From other ladies of the court Fire sensed envy and resentment, and jealousy for the heart of the king, who fretted over her from a distance like a stallion behind a fence and did little to hide his frustrated regard. When she met the eyes of these women, some of them with monster feathers in their hair or shoes of lizard monster skins, she lowered her eyes and moved on. She took her meals in her rooms. She was shy of the severe city fashion of the court, sure of the impossibility of herself ever blending in, and besides, it was a way to avoid the king.
Crossing a bright white courtyard one day, Fire witnessed a spectacular fight between a pack of small children on one side and Prince Garan's daughter, passionately assisted by her puppy, on the other. Garan's daughter was the instigator of the swinging fists, this Fire saw plainly; and from the broiling emotions in the bunch Fire sensed that she herself might be the matter of dispute.
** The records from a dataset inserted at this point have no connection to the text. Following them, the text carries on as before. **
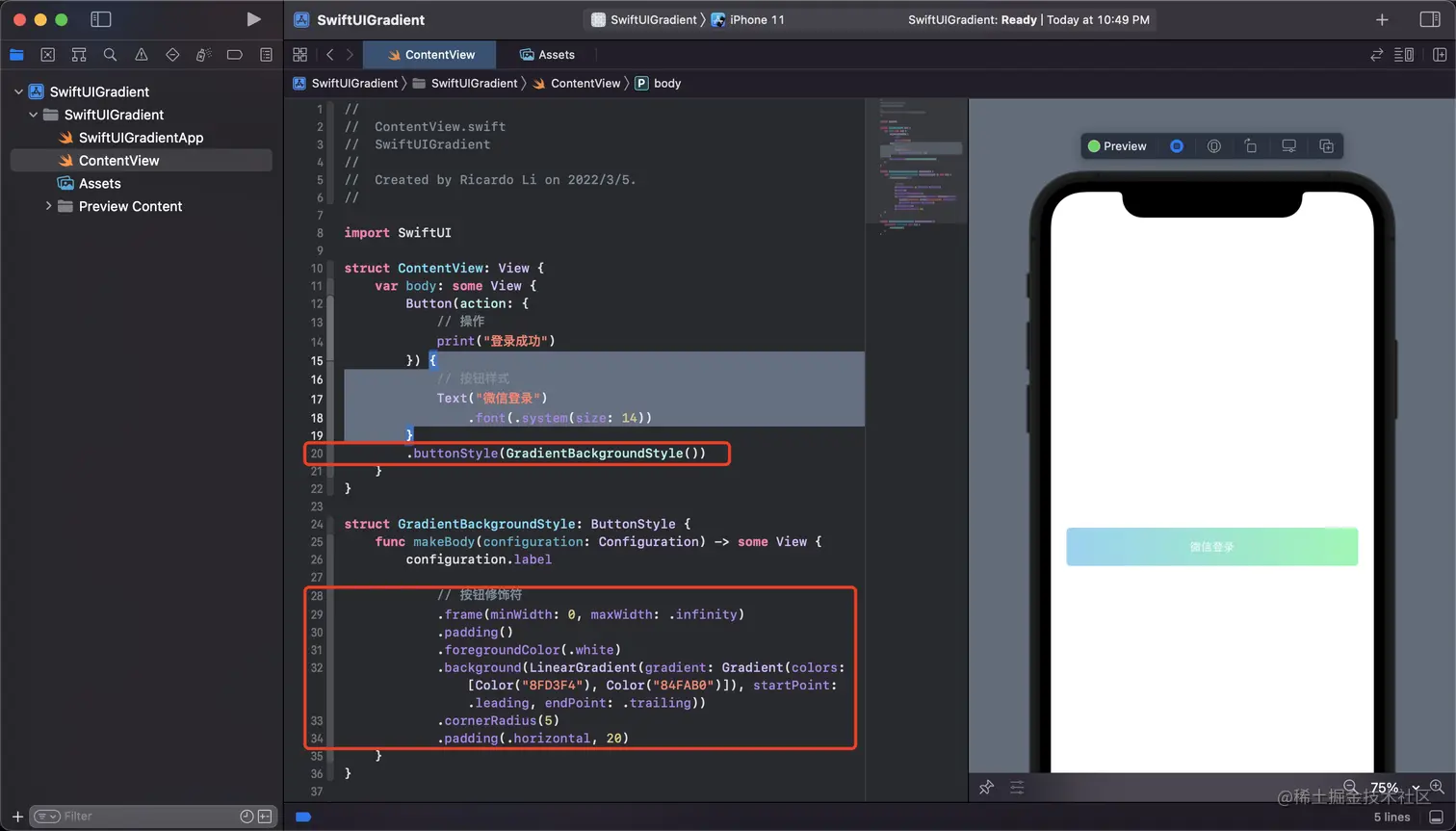This screenshot has height=831, width=1456.
Task: Toggle the inspector panel on the right
Action: [x=1430, y=19]
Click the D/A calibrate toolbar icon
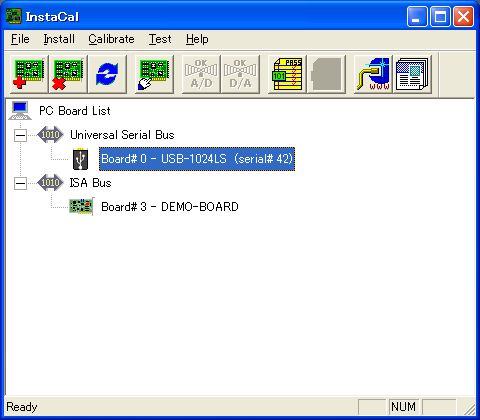Viewport: 480px width, 420px height. 240,74
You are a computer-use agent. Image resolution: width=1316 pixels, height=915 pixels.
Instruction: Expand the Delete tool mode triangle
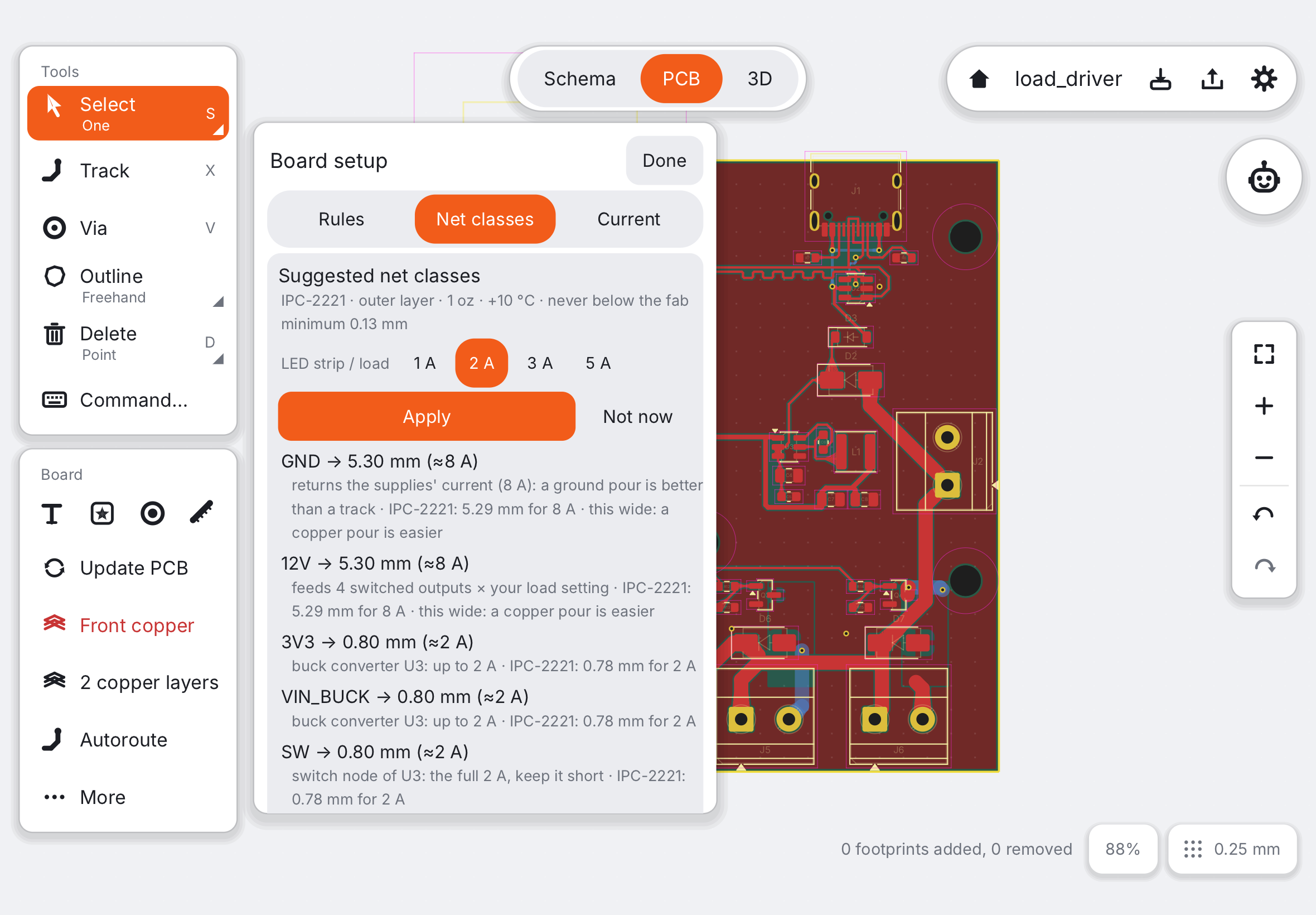pyautogui.click(x=218, y=359)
Stop, she thought to the children from across the courtyard, now; at which every one of them save Garan's girl froze, turned to stare, and then ran shrieking into the palace.
Fire sent Neel for a healer and rushed with the rest of her guard to the girl, whose face was swelling and whose nose ran with blood. "Child," Fire said, "are you all right?"
The girl was engaged in an argument with her puppy, who jumped and yapped and strained against her hand on his collar. "Blotchy," she said, crouching to his level, her voice congested with blood, "down. Down, I say! Stop it! Monster rocks!" This last as Blotchy jumped and banged against her bloody face.
Fire took hold of the puppy's mind and soothed him to calmness.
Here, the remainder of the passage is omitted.